● **BRIEF**
Omit every image, and transcribe the remaining entries exactly as given.

SOURCE DATA: Begin

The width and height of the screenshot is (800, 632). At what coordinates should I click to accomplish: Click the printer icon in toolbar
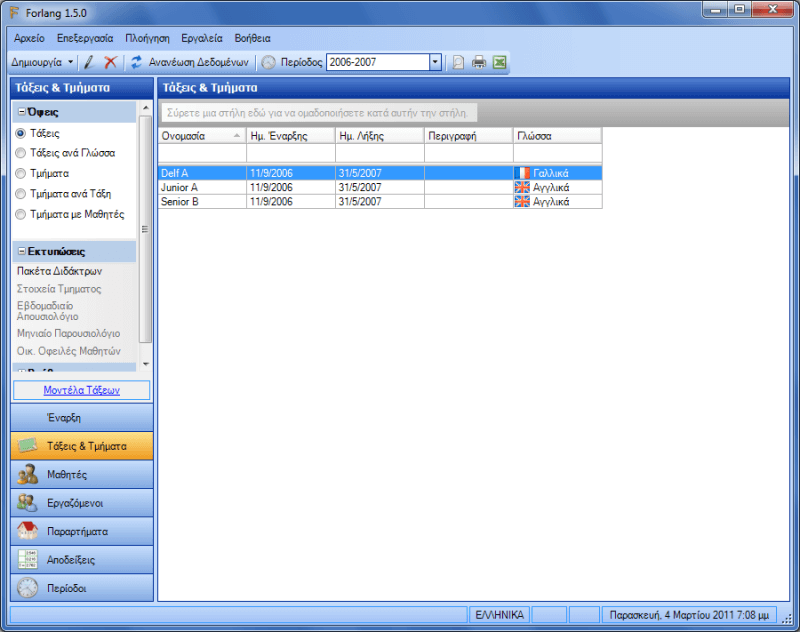pos(479,62)
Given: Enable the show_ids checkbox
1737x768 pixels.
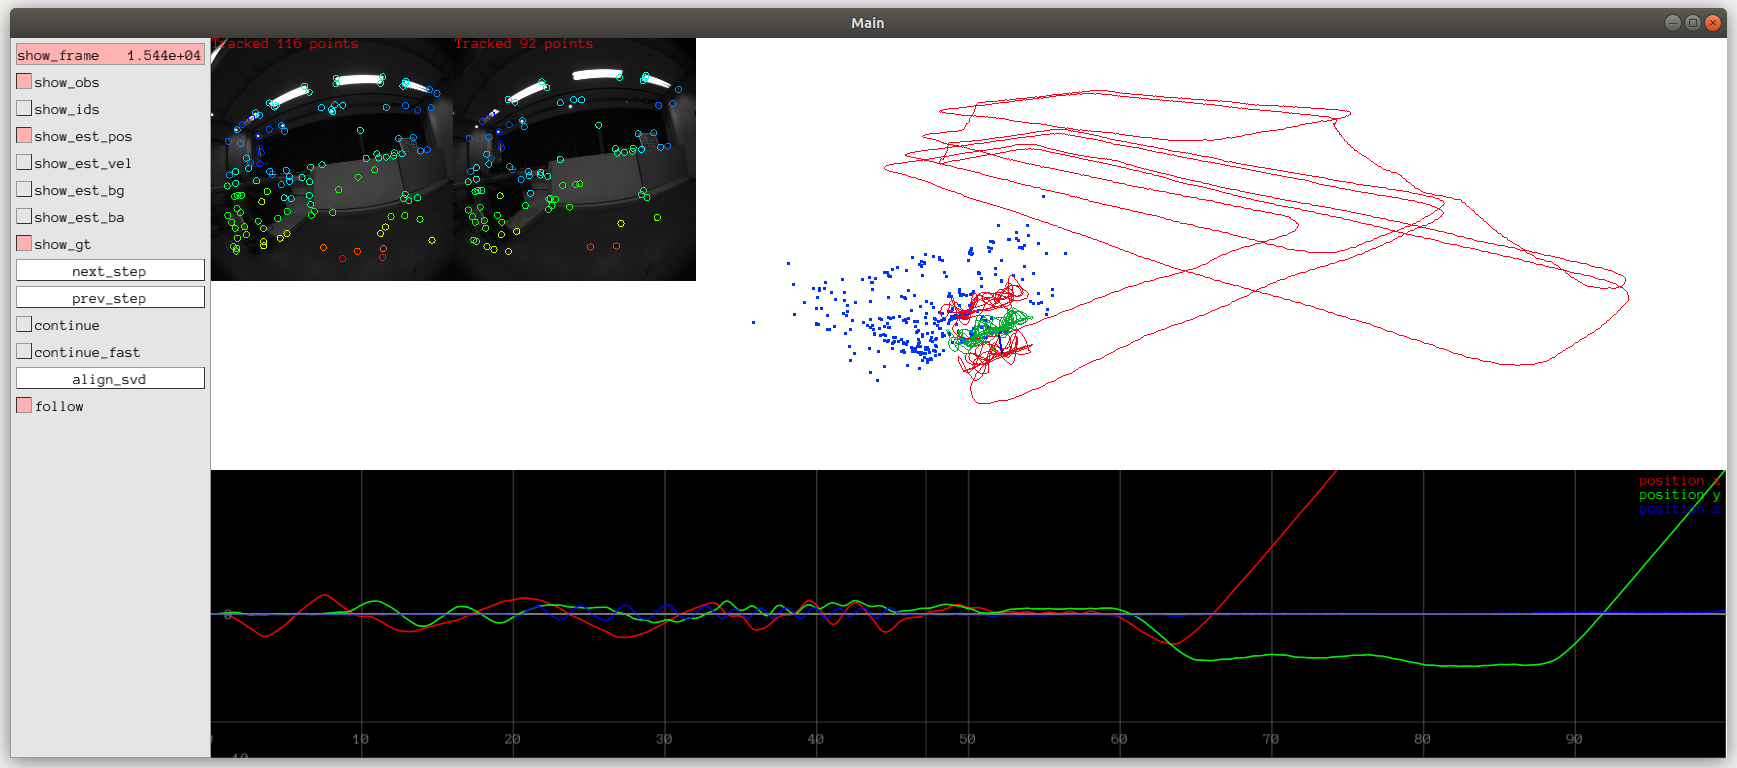Looking at the screenshot, I should pyautogui.click(x=24, y=109).
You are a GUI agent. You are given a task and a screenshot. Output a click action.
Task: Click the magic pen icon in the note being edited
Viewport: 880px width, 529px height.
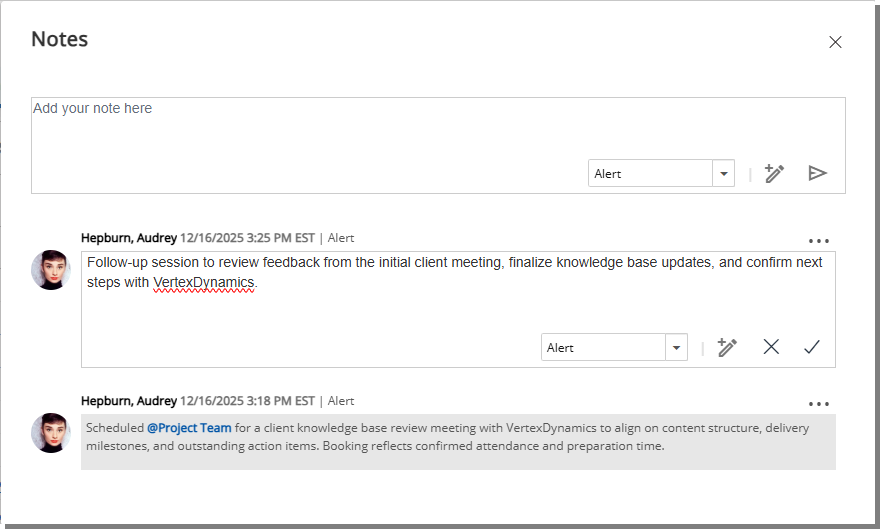pyautogui.click(x=727, y=347)
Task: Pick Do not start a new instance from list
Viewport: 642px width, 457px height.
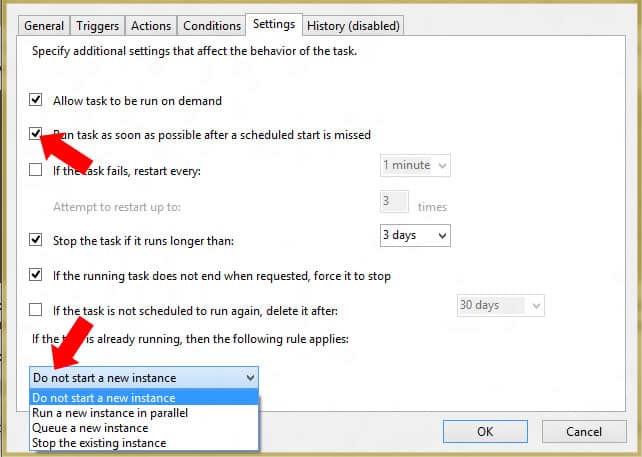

SOURCE DATA: End

● **EXERCISE RESULT**
The width and height of the screenshot is (800, 632). At what coordinates should I click to accomplish: Click the printer icon in toolbar
pos(479,62)
Given: Enable the show_ids checkbox
1737x768 pixels.
Looking at the screenshot, I should pyautogui.click(x=24, y=109).
You are a GUI agent. You are given a task and a screenshot. Output a click action.
Task: Click the magic pen icon in the note being edited
Viewport: 880px width, 529px height.
pyautogui.click(x=727, y=347)
Task: Pick Do not start a new instance from list
Viewport: 642px width, 457px height.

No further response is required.